> [WHAT THE TASK ASKS]: Every line containing "Enable" should be copied out. Go through the entries and find them.

[Data records]

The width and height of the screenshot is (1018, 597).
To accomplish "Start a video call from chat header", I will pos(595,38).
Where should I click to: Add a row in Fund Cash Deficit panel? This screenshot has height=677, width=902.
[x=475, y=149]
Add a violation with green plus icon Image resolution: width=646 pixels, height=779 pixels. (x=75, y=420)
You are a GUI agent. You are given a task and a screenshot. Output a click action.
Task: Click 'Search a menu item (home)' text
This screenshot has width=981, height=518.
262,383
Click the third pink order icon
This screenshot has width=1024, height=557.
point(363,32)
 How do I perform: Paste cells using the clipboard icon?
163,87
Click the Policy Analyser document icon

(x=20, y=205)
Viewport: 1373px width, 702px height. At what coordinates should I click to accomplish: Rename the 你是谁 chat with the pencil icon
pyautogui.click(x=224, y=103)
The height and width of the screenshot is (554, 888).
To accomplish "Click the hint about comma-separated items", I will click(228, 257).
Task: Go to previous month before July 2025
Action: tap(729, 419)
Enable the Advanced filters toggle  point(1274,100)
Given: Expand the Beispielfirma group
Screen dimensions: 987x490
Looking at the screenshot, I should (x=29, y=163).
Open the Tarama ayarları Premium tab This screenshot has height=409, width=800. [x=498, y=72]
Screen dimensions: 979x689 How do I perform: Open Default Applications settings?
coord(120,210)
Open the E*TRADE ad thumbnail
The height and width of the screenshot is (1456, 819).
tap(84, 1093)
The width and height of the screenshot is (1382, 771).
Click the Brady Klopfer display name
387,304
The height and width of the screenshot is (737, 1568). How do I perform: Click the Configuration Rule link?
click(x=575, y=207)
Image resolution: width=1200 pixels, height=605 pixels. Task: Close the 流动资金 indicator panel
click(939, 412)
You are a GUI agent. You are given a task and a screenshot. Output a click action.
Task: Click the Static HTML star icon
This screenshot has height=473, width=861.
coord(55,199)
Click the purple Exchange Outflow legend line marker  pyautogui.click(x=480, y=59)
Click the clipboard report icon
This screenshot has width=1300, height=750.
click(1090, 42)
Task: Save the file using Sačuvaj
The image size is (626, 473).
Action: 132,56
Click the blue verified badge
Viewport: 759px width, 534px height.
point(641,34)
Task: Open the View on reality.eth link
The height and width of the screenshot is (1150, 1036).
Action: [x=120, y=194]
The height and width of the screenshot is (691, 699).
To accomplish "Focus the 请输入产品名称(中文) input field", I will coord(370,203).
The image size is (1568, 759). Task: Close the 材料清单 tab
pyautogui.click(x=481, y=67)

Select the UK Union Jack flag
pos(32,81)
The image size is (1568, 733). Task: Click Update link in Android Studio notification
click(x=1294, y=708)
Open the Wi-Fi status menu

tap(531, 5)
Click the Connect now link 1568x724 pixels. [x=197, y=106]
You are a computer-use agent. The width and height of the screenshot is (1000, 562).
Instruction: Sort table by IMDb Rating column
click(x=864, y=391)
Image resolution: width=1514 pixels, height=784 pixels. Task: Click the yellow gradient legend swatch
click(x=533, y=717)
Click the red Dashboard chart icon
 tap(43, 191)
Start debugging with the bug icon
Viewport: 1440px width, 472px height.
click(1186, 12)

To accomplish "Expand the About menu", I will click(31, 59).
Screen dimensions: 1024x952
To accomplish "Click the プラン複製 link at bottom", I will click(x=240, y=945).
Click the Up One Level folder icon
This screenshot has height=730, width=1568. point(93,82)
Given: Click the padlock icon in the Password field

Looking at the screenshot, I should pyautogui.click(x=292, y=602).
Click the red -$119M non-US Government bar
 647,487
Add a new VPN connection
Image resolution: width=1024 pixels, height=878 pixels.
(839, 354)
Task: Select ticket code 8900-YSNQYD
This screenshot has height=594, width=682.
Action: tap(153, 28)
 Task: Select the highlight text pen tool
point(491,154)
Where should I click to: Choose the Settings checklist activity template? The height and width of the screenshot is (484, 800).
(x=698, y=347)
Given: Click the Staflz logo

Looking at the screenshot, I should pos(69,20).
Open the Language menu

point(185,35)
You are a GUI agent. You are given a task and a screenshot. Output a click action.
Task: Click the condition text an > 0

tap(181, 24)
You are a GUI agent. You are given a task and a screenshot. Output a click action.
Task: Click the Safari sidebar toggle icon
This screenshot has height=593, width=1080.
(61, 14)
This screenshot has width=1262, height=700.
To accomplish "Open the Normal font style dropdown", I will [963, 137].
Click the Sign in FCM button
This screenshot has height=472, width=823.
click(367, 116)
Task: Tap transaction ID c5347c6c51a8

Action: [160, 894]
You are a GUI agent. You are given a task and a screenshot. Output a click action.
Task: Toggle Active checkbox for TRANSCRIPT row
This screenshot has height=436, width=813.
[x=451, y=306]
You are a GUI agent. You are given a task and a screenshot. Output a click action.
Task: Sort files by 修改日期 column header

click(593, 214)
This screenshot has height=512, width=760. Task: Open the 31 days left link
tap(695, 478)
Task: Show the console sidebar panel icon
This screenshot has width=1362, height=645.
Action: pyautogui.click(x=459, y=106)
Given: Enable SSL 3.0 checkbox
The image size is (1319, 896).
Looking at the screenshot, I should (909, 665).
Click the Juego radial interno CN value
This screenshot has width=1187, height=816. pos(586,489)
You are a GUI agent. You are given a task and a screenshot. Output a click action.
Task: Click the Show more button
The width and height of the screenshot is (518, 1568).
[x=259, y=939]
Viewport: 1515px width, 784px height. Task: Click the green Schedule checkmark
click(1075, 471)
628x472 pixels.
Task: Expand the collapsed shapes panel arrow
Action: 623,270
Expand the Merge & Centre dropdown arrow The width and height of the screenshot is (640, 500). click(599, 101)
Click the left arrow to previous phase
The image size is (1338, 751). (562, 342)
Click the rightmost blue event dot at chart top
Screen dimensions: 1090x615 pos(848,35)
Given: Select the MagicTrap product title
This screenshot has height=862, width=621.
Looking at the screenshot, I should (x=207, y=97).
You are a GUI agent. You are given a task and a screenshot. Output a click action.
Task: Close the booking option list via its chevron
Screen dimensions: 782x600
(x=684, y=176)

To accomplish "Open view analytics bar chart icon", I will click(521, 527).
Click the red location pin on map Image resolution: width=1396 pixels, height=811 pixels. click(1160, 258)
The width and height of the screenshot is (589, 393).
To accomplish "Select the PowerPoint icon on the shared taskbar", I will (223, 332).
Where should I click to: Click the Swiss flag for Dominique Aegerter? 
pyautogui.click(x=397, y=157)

> [SOLUTION FOR THIS TASK]:
Enable the Advanced filters toggle  point(1274,100)
Given: Enable SSL 3.0 checkbox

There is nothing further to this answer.